誘拐と殺人と消えた5千万円の行方。by K. Hattori


 かつてのピンク映画四天王・瀬々敬久監督の最新作は、和製『ロック、ストック&トゥー・スモーキング・バレルズ』とでも言うべきスピーディな犯罪コメディ。焼肉屋の店員が、社長の娘を狂言誘拐して手に入れようとした5千万円。しかし社長は別の後ろ暗い仕事もしており、その報酬として別件で5千万円を用意していた。娘が誘拐されたという一報が入った直後、社長はもののはずみで射殺され、5千万円を欲しがる悪党が2組に対して5千万円入りのバッグが1つだけ残される。恫喝、牽制、裏切りなどが交錯する中、この金はどこに向かうのか?

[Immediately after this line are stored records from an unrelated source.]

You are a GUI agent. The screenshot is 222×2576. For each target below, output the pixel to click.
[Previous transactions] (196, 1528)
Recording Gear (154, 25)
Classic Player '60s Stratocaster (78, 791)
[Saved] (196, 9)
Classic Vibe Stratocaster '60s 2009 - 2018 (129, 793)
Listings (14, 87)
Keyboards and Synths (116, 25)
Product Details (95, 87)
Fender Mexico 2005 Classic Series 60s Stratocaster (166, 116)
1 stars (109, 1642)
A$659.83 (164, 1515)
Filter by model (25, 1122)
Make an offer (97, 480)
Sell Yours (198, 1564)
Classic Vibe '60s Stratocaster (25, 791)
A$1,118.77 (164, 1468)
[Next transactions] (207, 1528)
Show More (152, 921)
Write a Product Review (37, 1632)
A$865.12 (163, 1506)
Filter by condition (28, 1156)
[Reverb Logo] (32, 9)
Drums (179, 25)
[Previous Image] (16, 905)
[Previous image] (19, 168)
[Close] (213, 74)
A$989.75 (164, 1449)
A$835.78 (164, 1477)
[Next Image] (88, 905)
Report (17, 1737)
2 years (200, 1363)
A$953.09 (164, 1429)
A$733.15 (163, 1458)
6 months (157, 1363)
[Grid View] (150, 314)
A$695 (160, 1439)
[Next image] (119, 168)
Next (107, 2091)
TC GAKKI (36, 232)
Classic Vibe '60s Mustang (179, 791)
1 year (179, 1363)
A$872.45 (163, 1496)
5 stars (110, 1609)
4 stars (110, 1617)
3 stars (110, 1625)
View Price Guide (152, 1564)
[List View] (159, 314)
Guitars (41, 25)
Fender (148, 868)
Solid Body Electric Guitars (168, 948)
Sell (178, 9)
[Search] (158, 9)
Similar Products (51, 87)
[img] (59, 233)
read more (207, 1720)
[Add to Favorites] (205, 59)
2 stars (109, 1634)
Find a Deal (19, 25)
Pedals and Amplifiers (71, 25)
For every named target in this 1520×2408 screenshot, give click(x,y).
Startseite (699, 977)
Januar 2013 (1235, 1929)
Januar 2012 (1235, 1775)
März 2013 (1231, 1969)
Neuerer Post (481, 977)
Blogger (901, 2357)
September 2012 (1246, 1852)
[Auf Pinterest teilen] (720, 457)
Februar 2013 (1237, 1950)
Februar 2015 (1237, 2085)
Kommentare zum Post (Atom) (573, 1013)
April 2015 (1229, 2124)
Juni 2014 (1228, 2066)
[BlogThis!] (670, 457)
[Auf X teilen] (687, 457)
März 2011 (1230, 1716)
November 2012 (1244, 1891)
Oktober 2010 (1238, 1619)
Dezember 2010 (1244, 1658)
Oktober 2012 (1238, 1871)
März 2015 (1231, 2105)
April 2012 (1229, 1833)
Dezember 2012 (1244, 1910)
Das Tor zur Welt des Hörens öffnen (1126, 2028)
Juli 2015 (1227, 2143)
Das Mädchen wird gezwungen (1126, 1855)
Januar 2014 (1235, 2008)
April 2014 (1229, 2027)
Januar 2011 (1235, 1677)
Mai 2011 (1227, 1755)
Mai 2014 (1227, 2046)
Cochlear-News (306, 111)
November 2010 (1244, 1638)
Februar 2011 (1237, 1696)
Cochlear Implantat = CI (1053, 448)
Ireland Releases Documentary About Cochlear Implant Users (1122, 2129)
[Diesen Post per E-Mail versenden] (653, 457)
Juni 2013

 誘拐事件と身代金という犯罪映画の定番プロットに、妻に逃げられたダメ男と彼の妻を寝取った若いホスト、さらに「リングネームはミルマスカラスだった」と主張する元プロレスラーの話が割り込んでくる。物語の主役だったはずの狂言誘拐グループは早々に舞台から退場し、5千万円を追う悪徳刑事と、寝取られ男とホストとレスラーの3人組の話が中心になる。映画の中の時間はバラバラに解体され、観客が「あれれ?」と思っている内に、それまで知っていたストーリーを別の視点からなぞったりする。このあたりの感覚は、タランティーノの『パルプ・フィクション』に近い。物語を順々に経路立てて説明していく従来の映画話法を思い切って捨ててしまうあたりは、いかにも今の感覚。間に章立てのタイトルを入れるなどもっと親切な方法もあるだろうに、あえてそれをせずいきなり唐突に映画の視点を切り替えるのも、結果としてはものすごく効果的。映画を観ているときは「これって巻を間違えたんじゃないの?」と思わせるぐらい出し抜けに物語が切り替わるのですが、この出し抜けな感じが後半になって生きてくる。「あれはどうして次の場面につながるのだ?」と観客の誰もが心の中に持つであろう疑問が、ある瞬間にパラリとほどけて解消する快感。これを映画を観ていない人に説明するのは、ちょっと困難です。それほど映画的な快楽にひたれる。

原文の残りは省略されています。